Desde a descoberta da gravidez, a mulher se volta para dentro de si até o nascimento, até a expulsão de dentro de si mesma do novo ser para que ele /ela, sejam autônomos. Para além da situação idílica que poderia ser sublinhada na maternidade há uma extraordinária experiência ontológica da coexistência primitiva de dois seres num mesmo ser que tornam as mulheres portadoras de algo constitutivamente diferente dos homens. E essa diferença tem conseqüência na organização da sociedade e na compreensão do ser humano. Sobre essa experiência os filósofos nada disseram e até chegaram a reduzi-la ao simples estado de reprodução animal. Era como se a consciência do ser feminino e de sua paixão não existissem. Era como se essa experiência de ser dois em um simplesmente reproduzisse um fenômeno biológico sem conseqüências para a constituição mesma dos seres humanos.
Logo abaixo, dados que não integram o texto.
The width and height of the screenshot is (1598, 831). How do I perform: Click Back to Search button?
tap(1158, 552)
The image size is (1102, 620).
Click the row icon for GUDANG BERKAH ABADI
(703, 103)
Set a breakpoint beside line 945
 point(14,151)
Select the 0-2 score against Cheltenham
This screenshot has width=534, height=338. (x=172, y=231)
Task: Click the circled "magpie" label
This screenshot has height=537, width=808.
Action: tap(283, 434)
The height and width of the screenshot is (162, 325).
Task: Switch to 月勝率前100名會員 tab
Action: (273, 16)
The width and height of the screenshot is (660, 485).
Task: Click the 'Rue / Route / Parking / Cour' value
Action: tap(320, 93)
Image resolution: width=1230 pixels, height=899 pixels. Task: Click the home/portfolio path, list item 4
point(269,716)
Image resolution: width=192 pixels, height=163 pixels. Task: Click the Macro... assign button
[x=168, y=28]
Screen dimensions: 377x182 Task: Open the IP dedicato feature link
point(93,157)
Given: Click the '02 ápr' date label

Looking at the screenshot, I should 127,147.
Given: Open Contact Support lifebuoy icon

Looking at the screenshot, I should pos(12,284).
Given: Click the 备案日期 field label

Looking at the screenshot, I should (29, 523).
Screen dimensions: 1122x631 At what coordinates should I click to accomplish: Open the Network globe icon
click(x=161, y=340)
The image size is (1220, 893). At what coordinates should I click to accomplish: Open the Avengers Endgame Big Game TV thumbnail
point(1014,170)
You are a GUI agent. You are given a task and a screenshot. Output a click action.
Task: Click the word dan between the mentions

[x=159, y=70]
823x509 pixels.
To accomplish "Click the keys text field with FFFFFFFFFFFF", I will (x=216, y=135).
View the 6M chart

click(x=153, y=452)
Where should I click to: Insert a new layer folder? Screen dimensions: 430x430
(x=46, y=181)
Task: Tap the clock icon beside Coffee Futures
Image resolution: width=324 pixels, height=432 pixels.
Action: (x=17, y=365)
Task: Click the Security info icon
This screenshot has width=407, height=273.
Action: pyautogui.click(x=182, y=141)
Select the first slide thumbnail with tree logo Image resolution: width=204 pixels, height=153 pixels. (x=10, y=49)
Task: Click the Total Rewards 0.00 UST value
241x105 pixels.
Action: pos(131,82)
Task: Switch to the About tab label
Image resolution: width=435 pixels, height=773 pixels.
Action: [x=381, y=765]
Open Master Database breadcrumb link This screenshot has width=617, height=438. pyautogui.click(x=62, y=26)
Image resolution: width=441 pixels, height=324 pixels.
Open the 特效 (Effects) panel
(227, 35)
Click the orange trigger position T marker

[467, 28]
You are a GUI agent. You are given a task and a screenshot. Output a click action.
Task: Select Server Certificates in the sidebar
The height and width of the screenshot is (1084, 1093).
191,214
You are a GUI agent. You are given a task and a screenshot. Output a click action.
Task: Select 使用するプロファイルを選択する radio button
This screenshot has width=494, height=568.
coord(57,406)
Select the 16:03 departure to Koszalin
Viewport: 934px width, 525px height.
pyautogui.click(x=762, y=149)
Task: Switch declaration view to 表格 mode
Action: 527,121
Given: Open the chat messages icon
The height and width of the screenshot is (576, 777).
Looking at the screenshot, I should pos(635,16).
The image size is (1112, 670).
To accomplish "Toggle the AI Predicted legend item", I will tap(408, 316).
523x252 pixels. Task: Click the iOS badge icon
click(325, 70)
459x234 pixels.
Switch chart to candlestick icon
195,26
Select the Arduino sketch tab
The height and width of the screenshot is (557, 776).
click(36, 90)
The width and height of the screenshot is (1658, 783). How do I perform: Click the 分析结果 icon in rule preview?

Essa experiência é resgatada pela filosofia feminista para mostrar as semelhanças e diferenças na percepção do mundo que existem entre a socialização das mulheres e a socialização dos homens. E a socialização muda a perspectiva de enxergar o mundo, de valorizar o corpo e a vida, de conhecer o mundo que nos cerca e envolve. A paixão materna é lugar a partir do qual se resgata uma filosofia da existência como se a origem estivesse inscrita na vida social e na sua complexidade. Mesmo nos dias de hoje com o desenvolvimento da tecnologia científica dos bebês de proveta e outras coisas no gênero há ainda uma experiência diversificada do mesmo fenômeno das origens. Mais uma vez somos convidadas/os a pensar.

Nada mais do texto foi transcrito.